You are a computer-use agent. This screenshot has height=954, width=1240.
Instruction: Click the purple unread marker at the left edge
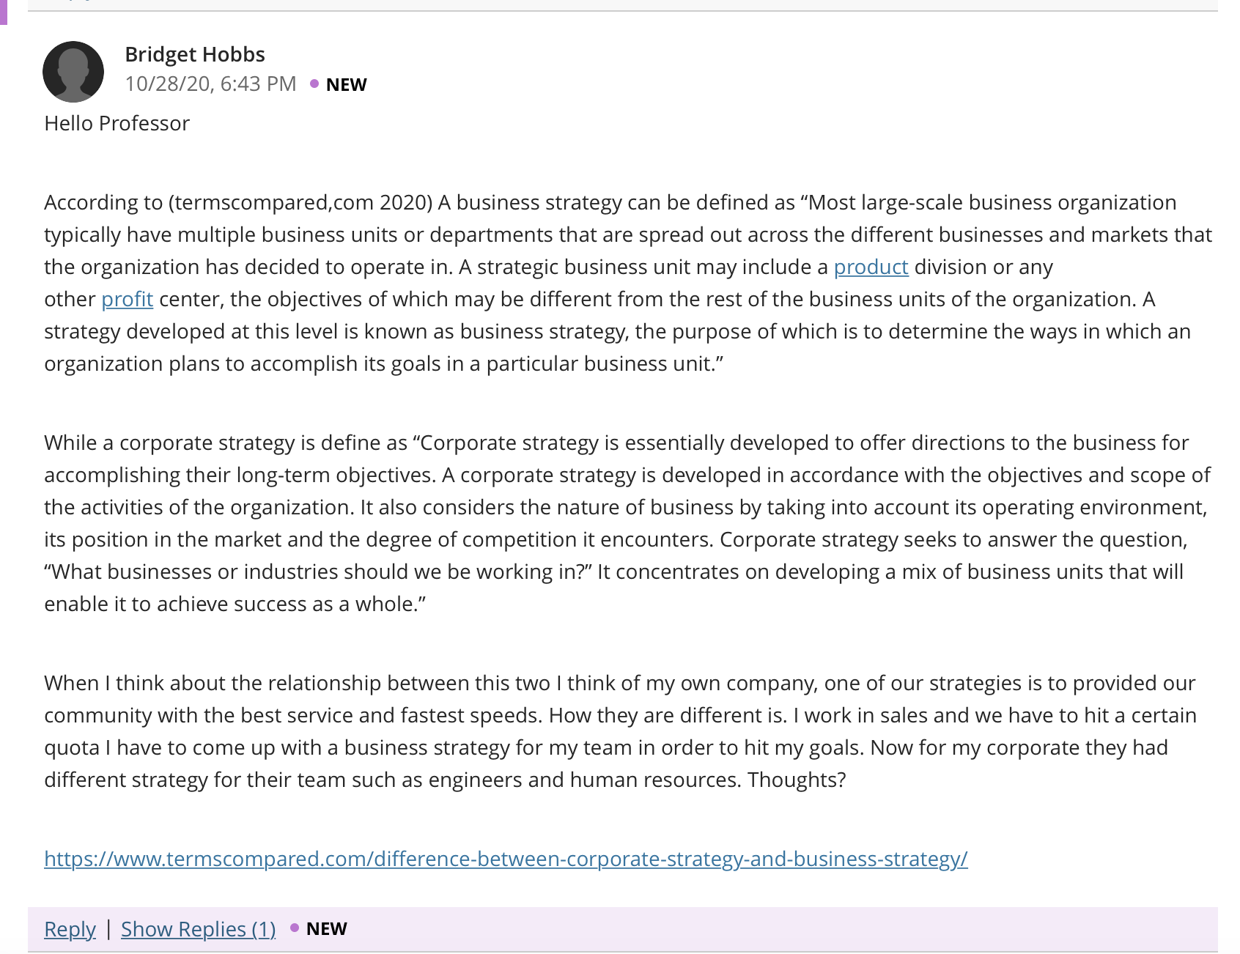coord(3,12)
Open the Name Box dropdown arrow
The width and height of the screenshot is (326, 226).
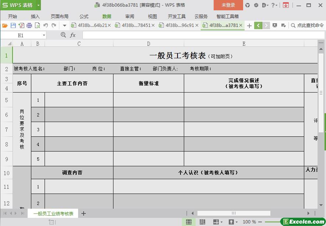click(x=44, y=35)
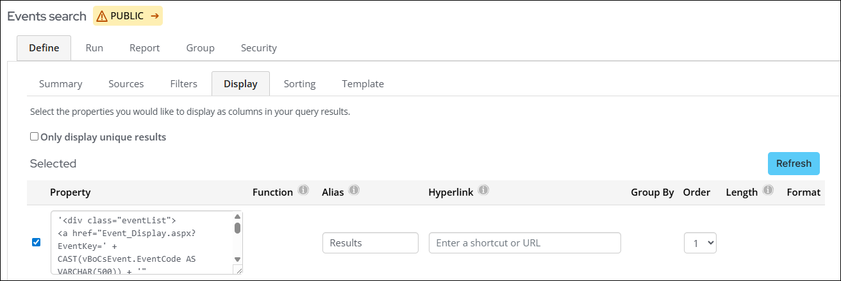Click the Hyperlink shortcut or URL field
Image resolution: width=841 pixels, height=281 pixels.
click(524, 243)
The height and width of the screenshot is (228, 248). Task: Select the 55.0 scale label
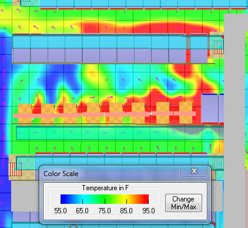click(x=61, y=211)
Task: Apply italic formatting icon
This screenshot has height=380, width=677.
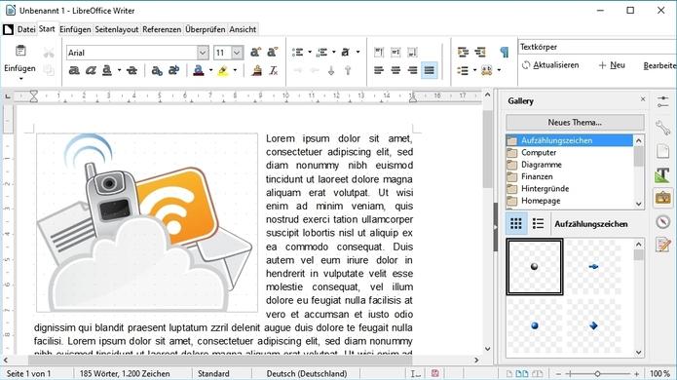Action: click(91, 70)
◆ ◆ ◆
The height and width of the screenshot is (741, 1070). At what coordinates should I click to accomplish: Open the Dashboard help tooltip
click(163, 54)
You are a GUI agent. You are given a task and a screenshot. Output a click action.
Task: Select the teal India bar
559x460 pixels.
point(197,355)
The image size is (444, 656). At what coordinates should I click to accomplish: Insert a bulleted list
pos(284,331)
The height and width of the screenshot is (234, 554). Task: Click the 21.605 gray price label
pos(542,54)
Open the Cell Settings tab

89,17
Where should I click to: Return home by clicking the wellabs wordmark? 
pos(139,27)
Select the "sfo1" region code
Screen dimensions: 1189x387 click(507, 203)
◆ ◆ ◆
What is needed:
Wherever the string "agent" appears in the entries, copy that line.

Response to this exercise:
You are a computer-use agent. This screenshot has height=954, width=1240.
You are a GUI agent. You are given a task and a screenshot. Output a click action.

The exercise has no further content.